Sur la table de nuit de Françoise Houdart  ? Un choix plein de délices…

Chaque semaine, deux auteurs hainuyers nous proposent de (re)découvrir leur livre de chevet… Leurs livres de chevet devrait-on écrire pour Françoise Houdart, que sa gourmandise littéraire a empêché de choisir. Jean Cau, Albert Camus, Jean Giono… autant de délices auxquels vous aurez sans doute envie de goûter !

Ma table de nuit est bien trop petite pour retenir tous les livres dont je la charge et que, fatalement, elle laisse imperceptiblement s’échapper, glisser sur le tapis;  certains se réfugiant sous mon lit!

Il faut avouer que je les soumets à de bien rudes traitements, ces livres qui m’accompagnent jusqu’au seuil du sommeil et qui me rattrapent d’un mot lorsque celui-ci me rejette, glacée et nauséeuse, sur la caillasse de l’insomnie: coins de pages repliés, hiéroglyphes au crayon dans la marge de droite, reliures écartelées pour plus d’espace visuel…  Un combat sans merci.  Ne restent sur ma table de nuit que les plus téméraires, ceux qui ne me lâchent pas l’esprit, la main moins encore.

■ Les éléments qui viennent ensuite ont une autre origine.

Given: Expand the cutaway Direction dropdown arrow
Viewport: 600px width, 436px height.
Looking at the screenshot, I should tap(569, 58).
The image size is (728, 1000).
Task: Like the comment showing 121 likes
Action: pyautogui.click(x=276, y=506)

Première de couverture Jean Cau Croquis de mémoire

Jean Cau, « Croquis de mémoire« , Gallimard, 2018.

Jean Cau est de ceux-là, impitoyable auteur de Croquis de mémoire qu’esquisse sa plume brillante autant qu’impertinente mêlant lucidité, humour et coups de griffe; des Croquis  d’où surgissent des visages, des lieux ou des situations en un florilège de souvenirs.  De Camus, Jean Cau retient l’absolue propreté : « L’Homme révolté aimait l’ordre ciré et sans poussière » – ce qui le changeait beaucoup du « bordel sartrien » et de la « tabagie d’enfer » de celui dont il était le secrétaire particulier.

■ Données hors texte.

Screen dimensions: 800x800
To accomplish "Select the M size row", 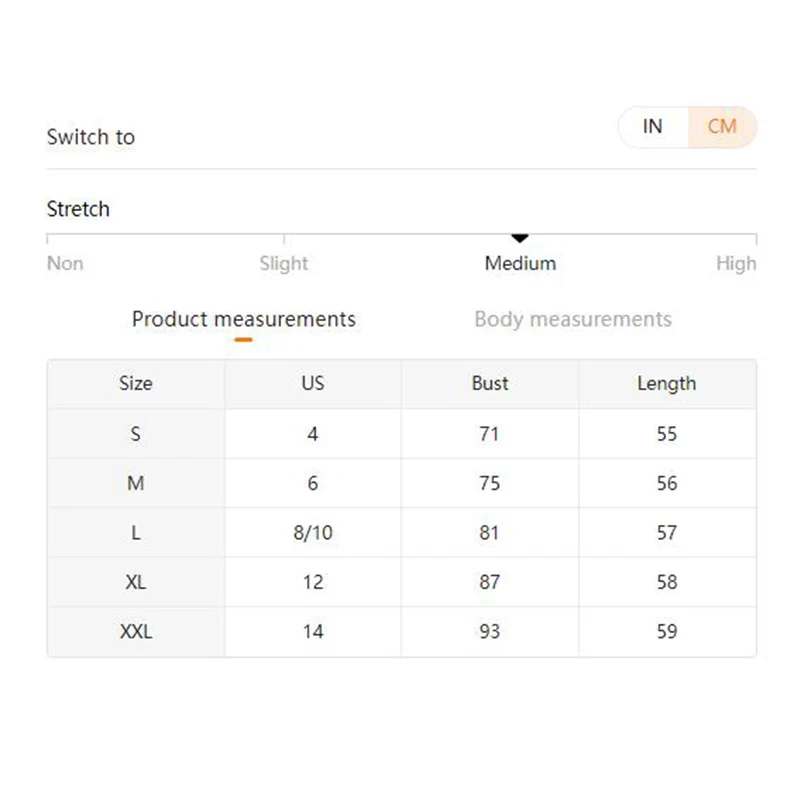I will click(x=136, y=483).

Mais Camus veillait sur ma table de nuit…  Non point La Peste car rien ne m’aurait plus angoissée en ces temps d’épidémie mortifère.  Non! Le merveilleux Camus de Noces et de L’été.  Et pour vous mettre en désir d’en savourer la lecture, je vous  offre les premiers mots : « Au printemps, Tipasa est habitée par les dieux et les dieux parlent dans le soleil et l’odeur des absinthes, la mer cuirassée d’argent, le ciel bleu écru, les ruines couvertes de fleurs et la lumière à gros bouillons dans les amas de pierres.  A certaines heures, la campagne est noire de soleil.  Les yeux tentent vainement de saisir autre chose que des gouttes de lumière et de couleurs qui tremblent au bord des cils…« 

Première de couverture Albert Camus, Gallimard, Noces

Albert Camus, « Noces« , Gallimard, 1993

Quatre textes qui exaltent les sentiments de Camus et son  amour pour une terre, pour quelques hommes, écrit-il dans L’été à Alger 1 : « savoir qu’il est toujours un lieu où le cœur trouvera son accord; voici déjà beaucoup de certitude pour une seule vie d’homme« .

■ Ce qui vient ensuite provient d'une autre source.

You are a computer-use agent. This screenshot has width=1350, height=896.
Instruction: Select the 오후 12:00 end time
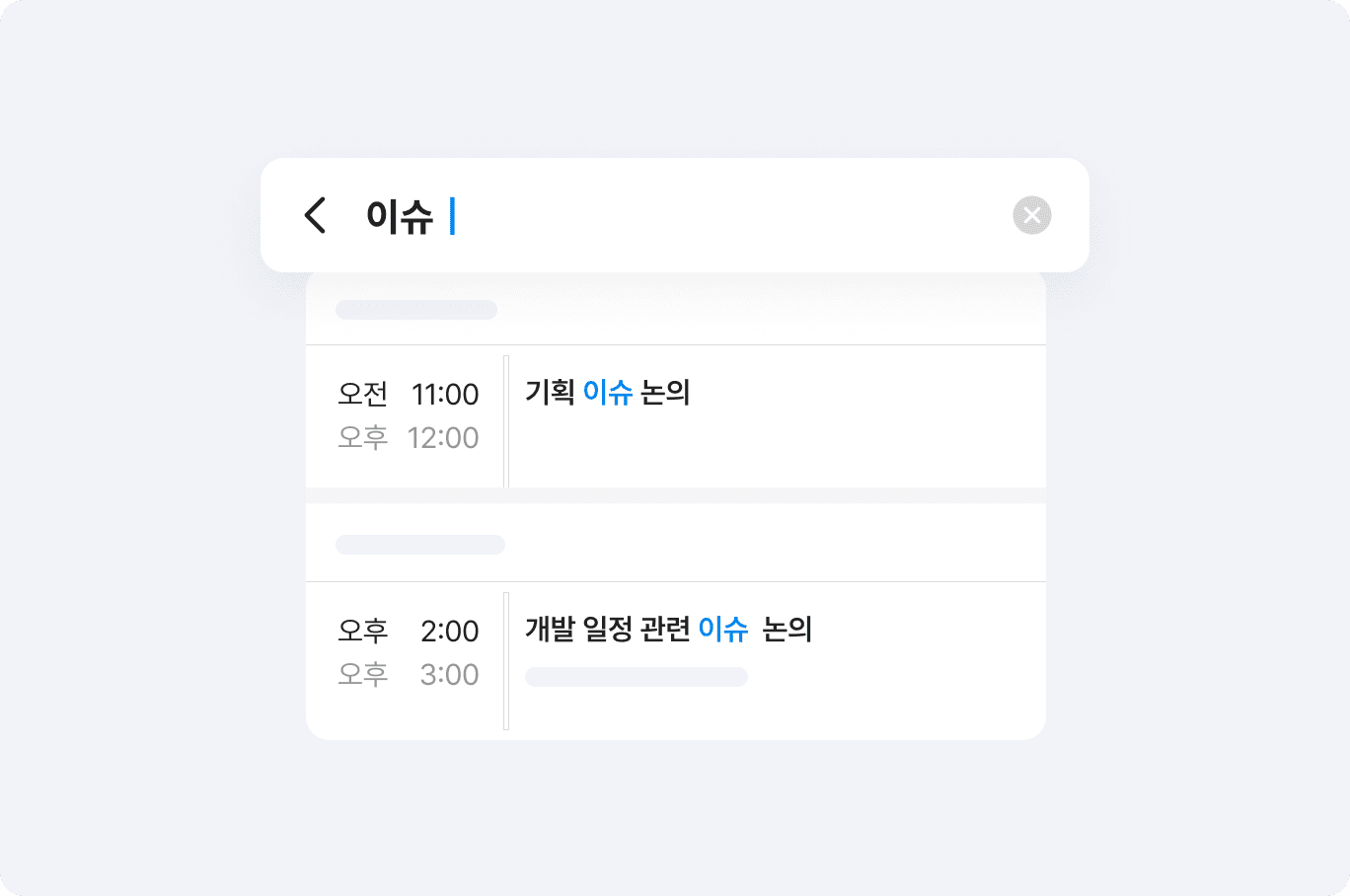tap(409, 437)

Peut-être un autre soir, vous parlerai-je de Giono et de cette Trilogie de Pan qu’il faut relire pour se conforter dans la certitude que tout ce qui semble mort, éteint, condamné à l’abandon peut soudain trouver un Regain de bonne vie, comme le bon blé renaît d’une terre endormie.

Françoise Houdart

1.Camus y exalte ses sentiments, sa joie bien sûr dans l’exaltation de la promenade à Tipasa car « le monde est beau, et hors de lui, point de salut », une beauté qui se traduit par cette définition du bonheur : « Qu’est-ce que le bonheur sinon l’accord vrai entre un homme et l’existence qu’il mène ».